Do this: Which lines in the rows below contain the word "node"? Return each of those lines in full.

begin Material shown

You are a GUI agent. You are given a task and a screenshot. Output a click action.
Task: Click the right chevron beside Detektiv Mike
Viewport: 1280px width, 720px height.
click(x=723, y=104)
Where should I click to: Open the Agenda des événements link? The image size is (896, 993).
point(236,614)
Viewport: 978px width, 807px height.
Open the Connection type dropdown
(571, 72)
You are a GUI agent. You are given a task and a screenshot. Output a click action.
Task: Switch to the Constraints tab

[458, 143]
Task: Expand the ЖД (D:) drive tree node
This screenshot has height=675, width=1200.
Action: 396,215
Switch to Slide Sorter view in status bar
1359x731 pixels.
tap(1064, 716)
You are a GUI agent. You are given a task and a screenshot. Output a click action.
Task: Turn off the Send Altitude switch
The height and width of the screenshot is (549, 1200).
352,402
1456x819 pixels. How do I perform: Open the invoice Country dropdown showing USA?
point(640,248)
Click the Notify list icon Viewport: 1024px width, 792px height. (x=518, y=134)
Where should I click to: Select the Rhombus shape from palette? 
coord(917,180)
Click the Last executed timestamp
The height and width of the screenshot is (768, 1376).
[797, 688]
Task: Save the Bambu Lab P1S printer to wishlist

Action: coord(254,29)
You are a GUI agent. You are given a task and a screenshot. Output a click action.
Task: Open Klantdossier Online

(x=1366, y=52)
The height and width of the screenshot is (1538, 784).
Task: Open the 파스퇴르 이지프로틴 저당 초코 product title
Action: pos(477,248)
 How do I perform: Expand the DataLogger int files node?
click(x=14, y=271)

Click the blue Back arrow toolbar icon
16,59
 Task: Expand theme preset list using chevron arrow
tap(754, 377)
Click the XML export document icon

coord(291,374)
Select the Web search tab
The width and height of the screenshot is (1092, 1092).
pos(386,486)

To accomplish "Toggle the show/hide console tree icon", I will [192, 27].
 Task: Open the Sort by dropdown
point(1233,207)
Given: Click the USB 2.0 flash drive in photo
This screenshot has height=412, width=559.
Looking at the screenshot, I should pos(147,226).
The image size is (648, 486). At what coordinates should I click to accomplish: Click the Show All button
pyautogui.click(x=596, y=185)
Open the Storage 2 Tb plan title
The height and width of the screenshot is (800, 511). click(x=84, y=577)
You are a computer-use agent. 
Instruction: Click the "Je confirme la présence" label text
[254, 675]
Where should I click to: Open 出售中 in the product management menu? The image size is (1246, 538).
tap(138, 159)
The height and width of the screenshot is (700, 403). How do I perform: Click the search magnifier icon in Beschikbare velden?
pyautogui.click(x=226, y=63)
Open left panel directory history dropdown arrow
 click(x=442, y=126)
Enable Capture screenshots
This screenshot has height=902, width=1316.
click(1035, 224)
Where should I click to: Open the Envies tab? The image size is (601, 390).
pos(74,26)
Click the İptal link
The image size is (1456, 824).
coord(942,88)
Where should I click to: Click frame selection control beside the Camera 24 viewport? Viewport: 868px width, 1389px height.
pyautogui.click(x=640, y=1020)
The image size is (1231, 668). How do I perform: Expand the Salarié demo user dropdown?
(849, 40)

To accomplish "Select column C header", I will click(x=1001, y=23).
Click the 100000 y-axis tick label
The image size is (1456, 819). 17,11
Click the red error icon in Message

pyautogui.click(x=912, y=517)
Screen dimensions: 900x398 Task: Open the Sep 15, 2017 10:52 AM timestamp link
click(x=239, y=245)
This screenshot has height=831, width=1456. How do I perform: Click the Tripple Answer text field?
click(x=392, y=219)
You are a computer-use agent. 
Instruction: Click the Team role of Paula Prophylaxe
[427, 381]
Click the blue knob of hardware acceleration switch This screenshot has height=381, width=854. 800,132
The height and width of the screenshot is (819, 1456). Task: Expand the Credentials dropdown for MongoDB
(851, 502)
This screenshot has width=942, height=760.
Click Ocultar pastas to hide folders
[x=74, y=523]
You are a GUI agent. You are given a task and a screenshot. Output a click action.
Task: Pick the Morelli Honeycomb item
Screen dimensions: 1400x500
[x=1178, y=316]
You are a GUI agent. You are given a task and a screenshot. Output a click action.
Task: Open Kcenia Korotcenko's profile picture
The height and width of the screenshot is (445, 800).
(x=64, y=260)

end Material shown

Task result:
Task: Expand the ЖД (D:) drive tree node
 How do I perform: Expand the DataLogger int files node?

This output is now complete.